In [1]:
from tensorflow.keras.preprocessing.text import Tokenizer 

sentences = [
    'I love my dog',
    'I love my cat',
    'You love my dog!'
]

# it will do basic data cleaning - lowercase, remove punctuations

# num_words will take the "n" most frequent words
tokenizer = Tokenizer(num_words=100)
tokenizer.fit_on_texts(sentences)
word_index = tokenizer.word_index
# numbers representing words as key-value pairs
print(word_index)

{'love': 1, 'my': 2, 'i': 3, 'dog': 4, 'cat': 5, 'you': 6}


In [2]:
sentences2 = [
    'I love my dog',
    'I love my cat',
    'You love my dog!',
    'Do you think my dog is amazing?'
]

tokenizer = Tokenizer(num_words=100)
tokenizer.fit_on_texts(sentences)
word_index = tokenizer.word_index
print(word_index)

# will encode all the sentences and convert to set to sequences 
sequences = tokenizer.texts_to_sequences(sentences2)
print(sequences)

#it wont encode the word which were not included in fit_on_texts. for eg: do, amazing

{'love': 1, 'my': 2, 'i': 3, 'dog': 4, 'cat': 5, 'you': 6}
[[3, 1, 2, 4], [3, 1, 2, 5], [6, 1, 2, 4], [6, 2, 4]]


In [3]:
sentences2 = [
    'I love my dog',
    'I love my cat',
    'You love my dog!',
    'Do you think my dog is amazing?'
]
# OOV - OUT OF VOCABULARY :: it will replace all the unseen words with OOV 
tokenizer = Tokenizer(num_words=100, oov_token="<OOV>")
tokenizer.fit_on_texts(sentences)
word_index = tokenizer.word_index
print(word_index)

# will encode all the sentences and convert to set to sequences 
sequences = tokenizer.texts_to_sequences(sentences2)
print(sequences)

{'<OOV>': 1, 'love': 2, 'my': 3, 'i': 4, 'dog': 5, 'cat': 6, 'you': 7}
[[4, 2, 3, 5], [4, 2, 3, 6], [7, 2, 3, 5], [1, 7, 1, 3, 5, 1, 1]]


In [6]:
from tensorflow.keras.preprocessing.sequence import pad_sequences

sentences = [
    'I love my dog',
    'I love my cat',
    'You love my dog!',
    'Do you think my dog is amazing?'
]
# OOV - OUT OF VOCABULARY :: it will replace all the unseen words with OOV 
tokenizer = Tokenizer(num_words=100, oov_token="<OOV>")
tokenizer.fit_on_texts(sentences)
word_index = tokenizer.word_index
print(word_index)

# will encode all the sentences and convert to set to sequences 
sequences = tokenizer.texts_to_sequences(sentences)
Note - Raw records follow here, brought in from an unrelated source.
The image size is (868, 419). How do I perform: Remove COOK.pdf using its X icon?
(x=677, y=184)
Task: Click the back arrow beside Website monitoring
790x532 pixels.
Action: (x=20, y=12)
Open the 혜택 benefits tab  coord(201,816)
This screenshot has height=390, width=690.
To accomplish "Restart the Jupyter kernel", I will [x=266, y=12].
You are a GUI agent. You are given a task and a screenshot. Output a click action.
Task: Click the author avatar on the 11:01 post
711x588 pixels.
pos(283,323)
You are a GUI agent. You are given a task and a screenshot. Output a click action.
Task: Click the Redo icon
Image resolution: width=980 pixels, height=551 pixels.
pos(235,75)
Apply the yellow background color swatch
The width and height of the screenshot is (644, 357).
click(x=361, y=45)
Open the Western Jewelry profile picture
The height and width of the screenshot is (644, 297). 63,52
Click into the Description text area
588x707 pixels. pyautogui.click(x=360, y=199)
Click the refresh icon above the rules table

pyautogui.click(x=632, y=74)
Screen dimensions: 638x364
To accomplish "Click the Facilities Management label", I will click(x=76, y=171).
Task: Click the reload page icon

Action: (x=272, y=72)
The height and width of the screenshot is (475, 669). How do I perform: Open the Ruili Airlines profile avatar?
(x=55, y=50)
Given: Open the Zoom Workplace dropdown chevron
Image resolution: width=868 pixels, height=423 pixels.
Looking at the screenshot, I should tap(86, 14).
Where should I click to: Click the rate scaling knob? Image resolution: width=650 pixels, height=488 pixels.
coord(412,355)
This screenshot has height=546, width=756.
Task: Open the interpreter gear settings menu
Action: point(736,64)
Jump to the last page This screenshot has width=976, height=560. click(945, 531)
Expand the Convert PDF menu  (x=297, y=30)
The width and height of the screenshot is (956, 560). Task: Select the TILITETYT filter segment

# padding before sentences or after (post), 
# maxlen for maximum number of words in a sentence
# truncate words before or after a sentence
padded = pad_sequences(sequences, padding="post", maxlen=5)

print(sequences)
print(padded)


{'<OOV>': 1, 'my': 2, 'love': 3, 'dog': 4, 'i': 5, 'you': 6, 'cat': 7, 'do': 8, 'think': 9, 'is': 10, 'amazing': 11}
[[5, 3, 2, 4], [5, 3, 2, 7], [6, 3, 2, 4], [8, 6, 9, 2, 4, 10, 11]]
[[ 5  3  2  4  0]
 [ 5  3  2  7  0]
 [ 6  3  2  4  0]
 [ 9  2  4 10 11]]